Although the Arabs already ruled much of the country long before Carthage was taken in about 695, there is no reason to believe that there was any coinage under their authority before they took over the mint of the capital. The Carthage mint had functioned for the Roman provincial government right up to the conquest of the city, as shown by a solidus 3 that can be assigned to 695 4. At some point after the conquest, but before 702, the Carthage mint began a series of coins with representations of two Roman imperial figures 5, and a modified version of the cross potent on steps that was the standard seventh-century reverse symbol for gold, but with highly abbreviated Latin inscriptions expressing simple monotheistic religious doctrines.

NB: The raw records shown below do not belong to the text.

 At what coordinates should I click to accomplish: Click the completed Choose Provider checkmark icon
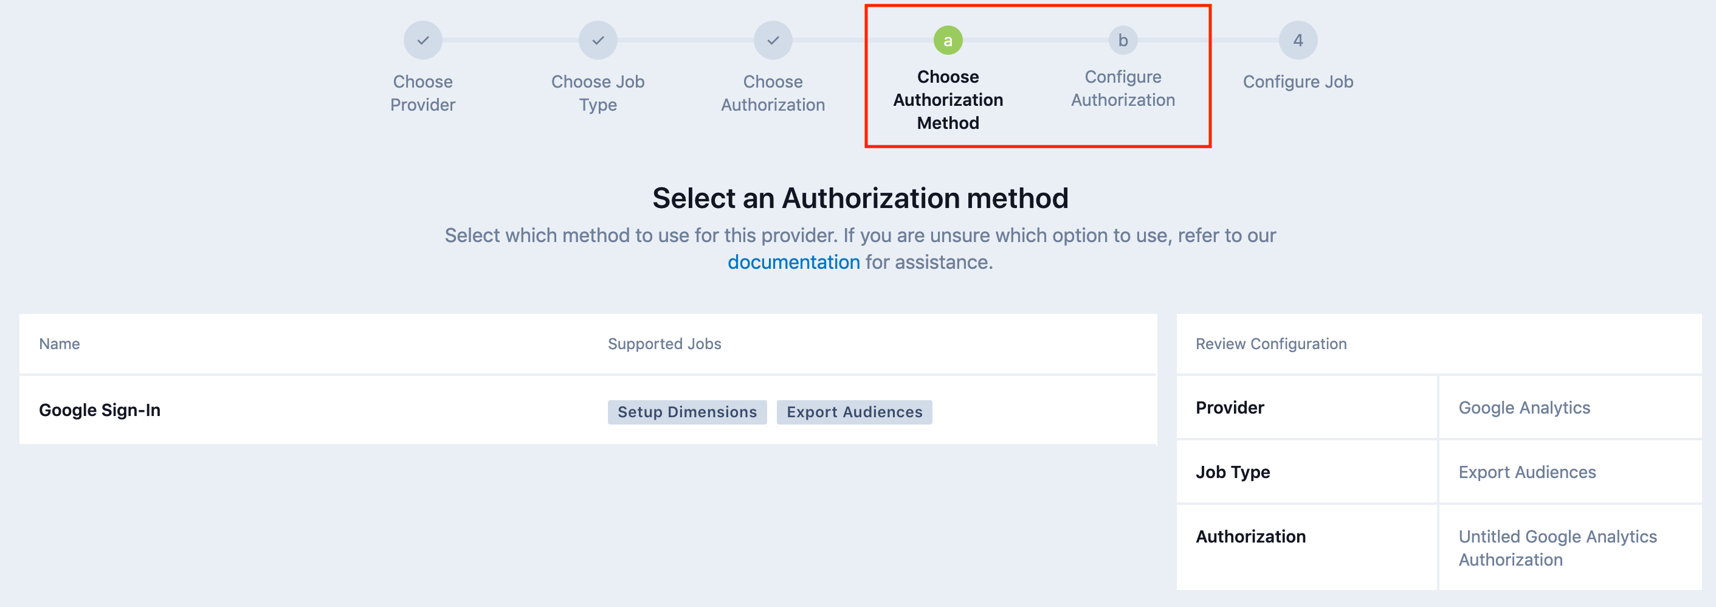422,39
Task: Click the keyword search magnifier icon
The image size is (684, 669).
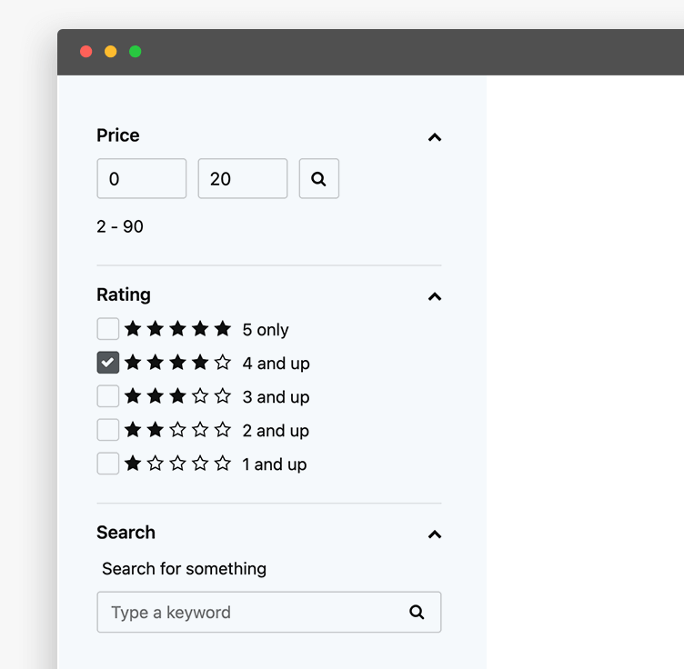Action: (417, 612)
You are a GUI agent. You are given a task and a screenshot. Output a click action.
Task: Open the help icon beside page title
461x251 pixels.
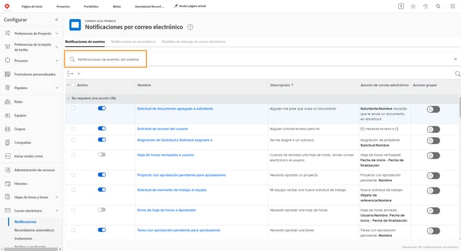click(x=191, y=27)
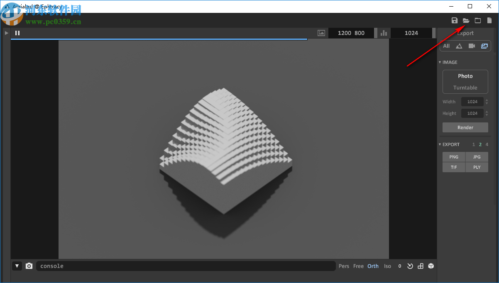Select the mountain scene filter icon
Screen dimensions: 499x283
click(459, 46)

The Arab coins with images evidently were a continuation of the previous Roman money of the province in some respects, but the prototype for the images was an issue of Heraclius that was more than seventy years old, and the inscriptions were completely original. Under the Arabs, there were three denominations in gold: the solidus, its half, and its third. The weight standard of the solidus, 4.29 grams, was the same as the standard of the Roman Carthaginian coins6. This was lower than the weight of the Roman solidus of Constantinople, which was about 4.50 gains, and slightly higher than the gold dinar standard of 4.25 grams introduced in Damascus in 697.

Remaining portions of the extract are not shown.